**MATERIAL PROVIDED:**
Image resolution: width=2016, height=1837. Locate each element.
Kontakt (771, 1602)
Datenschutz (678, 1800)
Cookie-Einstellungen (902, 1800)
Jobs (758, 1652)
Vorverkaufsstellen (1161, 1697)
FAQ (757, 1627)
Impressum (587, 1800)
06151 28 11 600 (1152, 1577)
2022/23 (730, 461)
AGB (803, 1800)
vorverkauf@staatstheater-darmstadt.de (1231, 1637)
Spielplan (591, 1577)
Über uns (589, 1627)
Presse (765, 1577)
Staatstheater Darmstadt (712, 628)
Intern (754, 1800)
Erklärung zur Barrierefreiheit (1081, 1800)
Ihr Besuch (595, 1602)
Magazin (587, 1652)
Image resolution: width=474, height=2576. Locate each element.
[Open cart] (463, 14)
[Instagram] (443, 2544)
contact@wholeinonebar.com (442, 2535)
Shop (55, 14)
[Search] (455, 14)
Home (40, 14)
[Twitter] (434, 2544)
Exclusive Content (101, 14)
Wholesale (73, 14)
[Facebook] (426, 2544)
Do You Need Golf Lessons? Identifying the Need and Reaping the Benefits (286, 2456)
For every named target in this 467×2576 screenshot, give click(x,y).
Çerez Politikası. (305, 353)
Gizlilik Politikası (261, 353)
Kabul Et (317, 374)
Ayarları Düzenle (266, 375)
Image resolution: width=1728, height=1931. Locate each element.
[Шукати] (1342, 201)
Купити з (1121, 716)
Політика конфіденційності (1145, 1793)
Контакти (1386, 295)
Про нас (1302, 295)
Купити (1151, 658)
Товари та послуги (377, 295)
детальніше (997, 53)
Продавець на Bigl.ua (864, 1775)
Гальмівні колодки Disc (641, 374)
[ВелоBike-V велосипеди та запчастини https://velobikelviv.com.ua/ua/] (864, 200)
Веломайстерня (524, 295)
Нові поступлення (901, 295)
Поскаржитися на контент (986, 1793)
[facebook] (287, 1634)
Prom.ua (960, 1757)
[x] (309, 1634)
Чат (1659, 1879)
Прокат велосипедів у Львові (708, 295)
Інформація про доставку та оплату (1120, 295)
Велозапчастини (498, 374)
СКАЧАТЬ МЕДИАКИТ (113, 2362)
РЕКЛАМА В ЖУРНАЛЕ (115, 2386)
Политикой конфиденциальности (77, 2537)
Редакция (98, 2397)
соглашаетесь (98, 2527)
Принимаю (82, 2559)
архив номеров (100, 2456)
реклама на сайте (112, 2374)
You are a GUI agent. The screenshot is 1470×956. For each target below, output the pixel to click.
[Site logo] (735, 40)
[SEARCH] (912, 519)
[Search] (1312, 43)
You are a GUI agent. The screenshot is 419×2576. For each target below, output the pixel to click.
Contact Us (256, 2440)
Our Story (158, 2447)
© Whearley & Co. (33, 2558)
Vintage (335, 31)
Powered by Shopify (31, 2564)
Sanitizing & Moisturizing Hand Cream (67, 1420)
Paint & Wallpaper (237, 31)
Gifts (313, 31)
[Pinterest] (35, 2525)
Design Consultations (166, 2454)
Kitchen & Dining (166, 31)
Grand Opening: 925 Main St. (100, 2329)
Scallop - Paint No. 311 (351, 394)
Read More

**PROBLEM TO WORK ON:**
From the line containing "Paint & Wallpaper (237, 31)" to the final line of the data above, transcribe every line exactly and nothing more.

**SOLVED PROBLEM:**
Paint & Wallpaper (237, 31)
Gifts (313, 31)
[Pinterest] (35, 2525)
Design Consultations (166, 2454)
Kitchen & Dining (166, 31)
Grand Opening: 925 Main St. (100, 2329)
Scallop - Paint No. 311 (351, 394)
Read More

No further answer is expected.